LAN ETS 2021 was an edition of the LAN ETS event held during a period of significant challenges for live events. The event included four weeks of livestreaming on the Bell Canada Twitch channel. The broadcasts recorded 30,104 live views, 19,964 unique viewers, and 1,507 new followers.

==2013==
Lan ETS 2013 was the 11th event staged by the organization and the expectations were high after the successful 10th anniversary the previous year. With over 1094 tickets sold, $17,500 on tournaments prizes and over $25,000 in material prizes, it was the largest Lan Party event ever held by the Lan ETS organization. The enthusiasm surrounding the event was very high, with the last 300 tickets sold in less than 20 minutes.

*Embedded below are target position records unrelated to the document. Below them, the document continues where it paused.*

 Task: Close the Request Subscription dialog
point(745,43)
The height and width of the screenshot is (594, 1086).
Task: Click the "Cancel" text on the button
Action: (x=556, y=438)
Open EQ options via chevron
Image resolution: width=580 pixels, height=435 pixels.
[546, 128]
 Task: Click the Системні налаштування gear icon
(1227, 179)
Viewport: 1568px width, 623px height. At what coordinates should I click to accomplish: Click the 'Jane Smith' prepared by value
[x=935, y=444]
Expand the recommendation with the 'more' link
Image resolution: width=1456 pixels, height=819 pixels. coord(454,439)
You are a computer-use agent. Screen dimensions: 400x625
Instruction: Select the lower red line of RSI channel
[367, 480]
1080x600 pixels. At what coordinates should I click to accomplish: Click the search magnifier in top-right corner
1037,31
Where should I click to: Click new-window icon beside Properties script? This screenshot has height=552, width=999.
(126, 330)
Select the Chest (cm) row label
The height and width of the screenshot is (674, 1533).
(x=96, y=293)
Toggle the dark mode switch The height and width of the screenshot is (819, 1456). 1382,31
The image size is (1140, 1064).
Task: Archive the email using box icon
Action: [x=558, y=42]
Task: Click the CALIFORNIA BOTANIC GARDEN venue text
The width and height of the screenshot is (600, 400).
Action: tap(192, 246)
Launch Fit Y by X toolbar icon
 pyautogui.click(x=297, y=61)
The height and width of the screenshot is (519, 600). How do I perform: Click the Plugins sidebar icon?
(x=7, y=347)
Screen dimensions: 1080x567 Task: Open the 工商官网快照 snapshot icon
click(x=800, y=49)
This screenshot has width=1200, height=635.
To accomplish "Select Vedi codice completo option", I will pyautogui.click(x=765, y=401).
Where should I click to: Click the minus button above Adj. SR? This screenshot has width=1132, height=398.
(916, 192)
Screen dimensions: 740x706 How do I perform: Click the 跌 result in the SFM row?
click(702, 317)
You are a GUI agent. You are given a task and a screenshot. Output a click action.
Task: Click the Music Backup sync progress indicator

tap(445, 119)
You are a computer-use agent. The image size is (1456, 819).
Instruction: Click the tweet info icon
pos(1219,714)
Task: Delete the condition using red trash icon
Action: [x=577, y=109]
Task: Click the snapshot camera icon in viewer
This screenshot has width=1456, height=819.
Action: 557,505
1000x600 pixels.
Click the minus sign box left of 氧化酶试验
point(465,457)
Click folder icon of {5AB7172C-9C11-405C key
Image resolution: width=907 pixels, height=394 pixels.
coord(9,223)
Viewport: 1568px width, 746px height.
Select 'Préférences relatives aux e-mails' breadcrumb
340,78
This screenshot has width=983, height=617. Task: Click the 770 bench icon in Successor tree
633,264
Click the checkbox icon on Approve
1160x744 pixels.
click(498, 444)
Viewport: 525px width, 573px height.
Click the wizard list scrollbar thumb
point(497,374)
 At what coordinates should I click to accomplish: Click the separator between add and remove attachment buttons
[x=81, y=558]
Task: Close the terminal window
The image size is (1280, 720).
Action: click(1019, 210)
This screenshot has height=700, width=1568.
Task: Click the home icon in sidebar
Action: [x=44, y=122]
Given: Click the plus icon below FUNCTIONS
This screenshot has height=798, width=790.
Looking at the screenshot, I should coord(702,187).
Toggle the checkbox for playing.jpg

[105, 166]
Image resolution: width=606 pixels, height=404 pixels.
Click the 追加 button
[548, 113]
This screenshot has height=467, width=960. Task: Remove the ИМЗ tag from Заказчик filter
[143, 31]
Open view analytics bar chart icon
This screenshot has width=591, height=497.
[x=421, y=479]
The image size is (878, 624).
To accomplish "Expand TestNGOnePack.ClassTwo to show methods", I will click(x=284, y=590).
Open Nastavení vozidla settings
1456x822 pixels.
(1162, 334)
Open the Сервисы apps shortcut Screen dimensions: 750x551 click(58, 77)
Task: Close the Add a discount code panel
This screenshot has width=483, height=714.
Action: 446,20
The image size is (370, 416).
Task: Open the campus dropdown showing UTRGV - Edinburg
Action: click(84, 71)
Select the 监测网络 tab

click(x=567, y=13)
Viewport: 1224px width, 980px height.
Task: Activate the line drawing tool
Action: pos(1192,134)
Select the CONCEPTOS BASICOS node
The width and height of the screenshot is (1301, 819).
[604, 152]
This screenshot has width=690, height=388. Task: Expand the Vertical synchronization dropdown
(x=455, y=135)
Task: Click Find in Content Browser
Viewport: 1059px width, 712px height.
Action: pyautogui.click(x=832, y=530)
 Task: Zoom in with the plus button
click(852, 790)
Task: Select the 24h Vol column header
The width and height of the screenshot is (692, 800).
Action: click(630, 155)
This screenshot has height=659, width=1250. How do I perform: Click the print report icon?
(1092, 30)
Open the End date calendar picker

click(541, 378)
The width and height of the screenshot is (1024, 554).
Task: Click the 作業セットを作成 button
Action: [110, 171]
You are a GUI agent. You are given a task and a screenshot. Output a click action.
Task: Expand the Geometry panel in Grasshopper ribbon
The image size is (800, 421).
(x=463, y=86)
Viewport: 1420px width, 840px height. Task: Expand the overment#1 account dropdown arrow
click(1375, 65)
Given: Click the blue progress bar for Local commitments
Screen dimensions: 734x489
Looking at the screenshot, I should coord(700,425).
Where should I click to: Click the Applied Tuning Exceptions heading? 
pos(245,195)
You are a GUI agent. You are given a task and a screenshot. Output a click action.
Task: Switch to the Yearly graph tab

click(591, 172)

Gamers were able to choose between five PC tournaments (League of Legends $7,500, Counter Strike: Global Offensive $3,500, StarCraft 2 $3,000, DOTA 2 $2,000 and Team Fortress 2) and two console tournaments (Super Street Fighter IV $750 and NHL13 $750).

Many sponsors were on-site with booths including Plantronics Gamecom, Corsair, CoolerMaster, CIPC and ASUS. Other notable sponsors/partners include Vidéotron, Cisco, Riot Games, TP, Bawls and Twitch.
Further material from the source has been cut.